Lately, there have been a lot of ads boasting 'GMO-free' products. GMOs being (as you probably know) genetically modified organisms. With this on rise, here are three (science-backed) things that you should know.

1. GMOs are safe to eat

There we said it. GMOs are safe to eat. To date, there has been no verifiable, properly conducted scientific study to support otherwise. On top of this, GMOs can benefit humans as a whole by allowing them to reduce the use of pesticides on certain crops. According to an article published by Harvard University, “… studies have found no evidence that GMOs cause organ toxicity or other adverse health effects." In spite of this, people still seem to have a problem with the whole sci-fi 'franken-food' kind of vibe.

Public efforts to label GMOs exhibit this public worry over this 'new' technology. Yet - can we really call it new?

2. GMOs are not new

Humans have been genetically modifying crops since the beginning of agriculture. No, they didn't use precision machines to splice genes into their plants genomes, but they did something equally effective (it just took a lot longer). It's called selective breeding. Do you really think everything we eat, from a banana to a watermelon, is really in nature's purest form? Open up a banana. Can you find the seeds? No, of course you can't. Because we bread bananas to not have seeds a long time ago. This is what many people don't realize. New GMO technology (like CRISPR) just does what humans have been doing since 9000 BCE in a more precise and controlled way.

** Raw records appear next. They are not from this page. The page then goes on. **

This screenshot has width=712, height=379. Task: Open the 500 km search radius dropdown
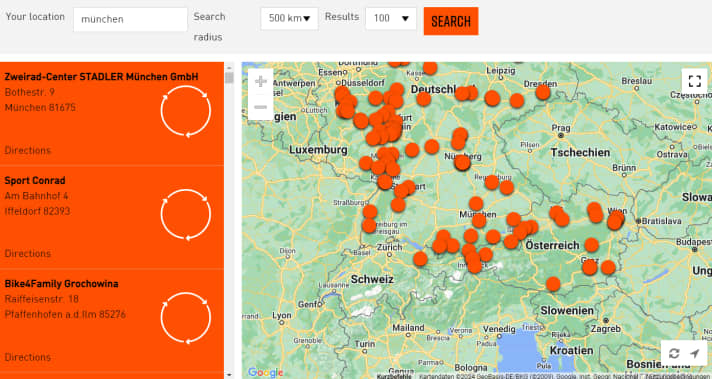[289, 19]
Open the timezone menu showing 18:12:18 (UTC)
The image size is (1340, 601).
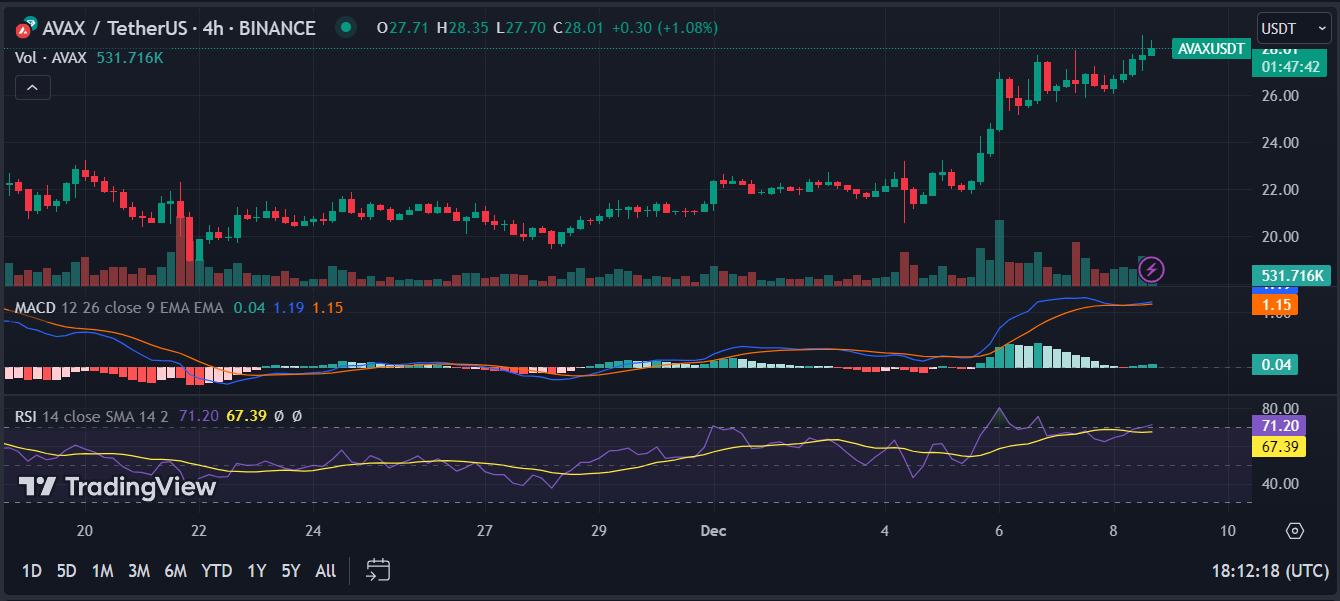point(1268,571)
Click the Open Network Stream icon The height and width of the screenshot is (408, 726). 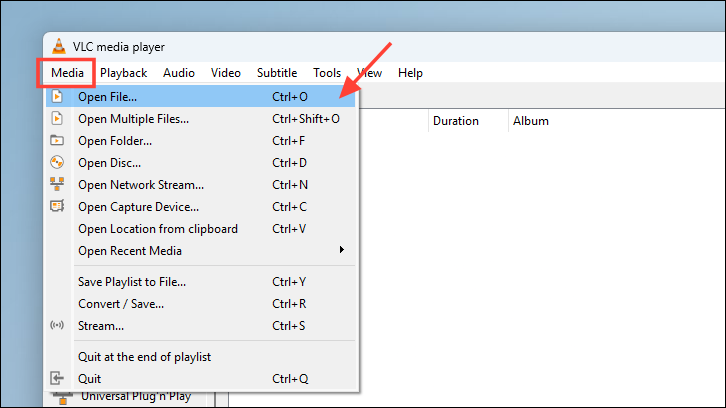click(x=57, y=185)
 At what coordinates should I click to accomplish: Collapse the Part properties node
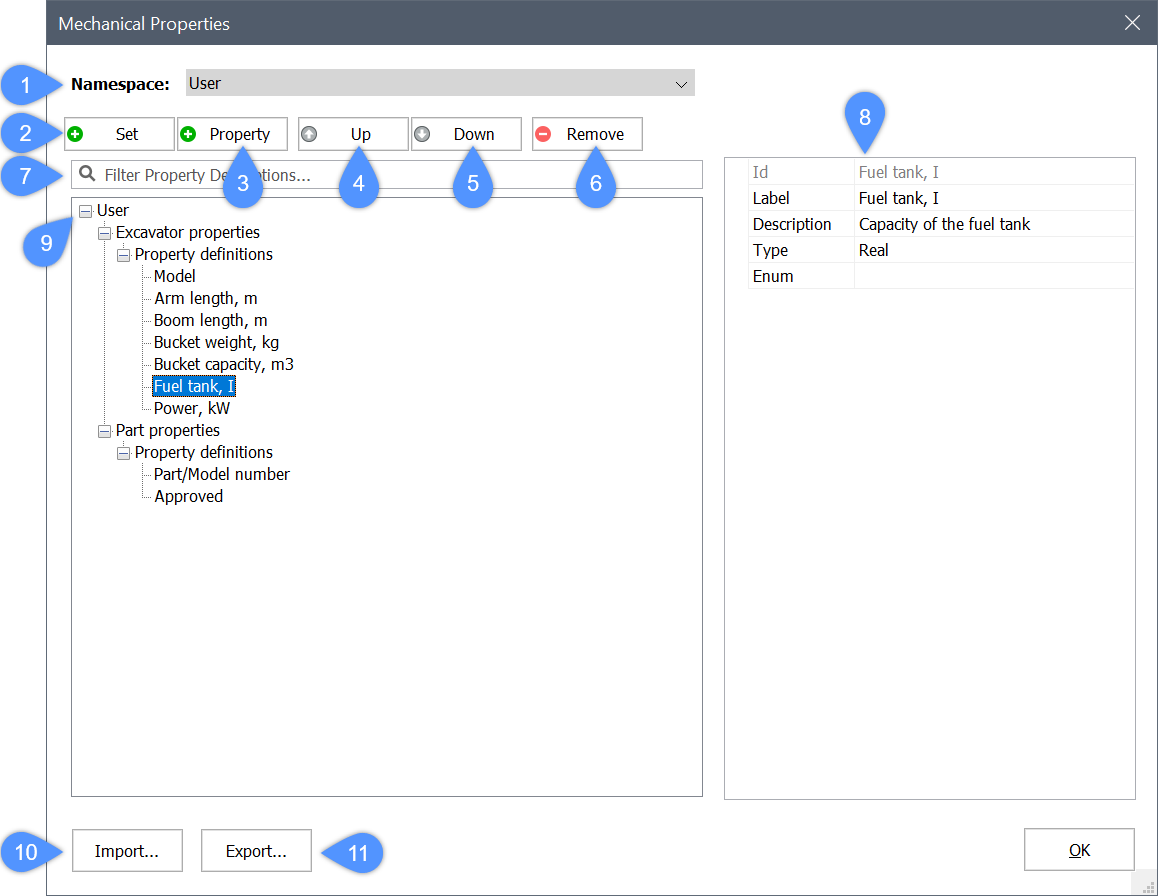(105, 431)
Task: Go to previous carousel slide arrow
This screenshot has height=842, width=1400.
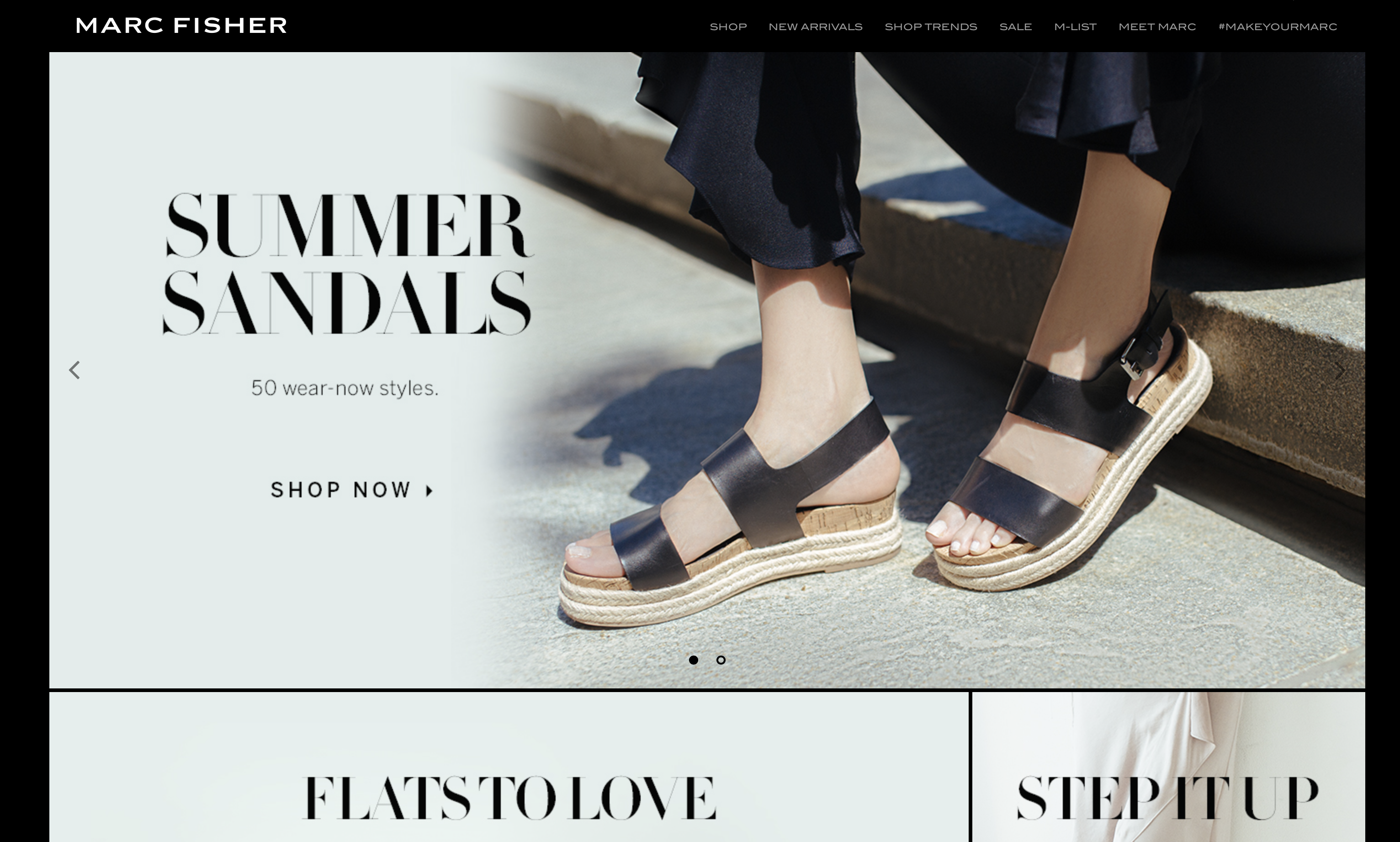Action: 74,370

Despite all this, organizations have been popping up claiming to verify 'Non-GMO.'

3. There is no such thing as 'Non-GMO'

With all that in mind, can organizations really claim to verify products as 'Non-GMO?' The answer is no. There is no scientific difference between the two.

On top of this, nearly every food on the market today is GMO-ed to some extent (through selective breeding). Yet these organizations only see GMOs as the new technology, and not what we have been successfully doing for ages. Take the Non-GMO project for example. On their website, they claim that GMOs are dangerous and that they work to verify products are GMO free.

Yet claiming Non-GMO is just about equivalent to claiming 'all natural' ( which it seems just about every product is doing now). It carries no backed-up weight and is just a way for companies to put themselves ahead of their competitors.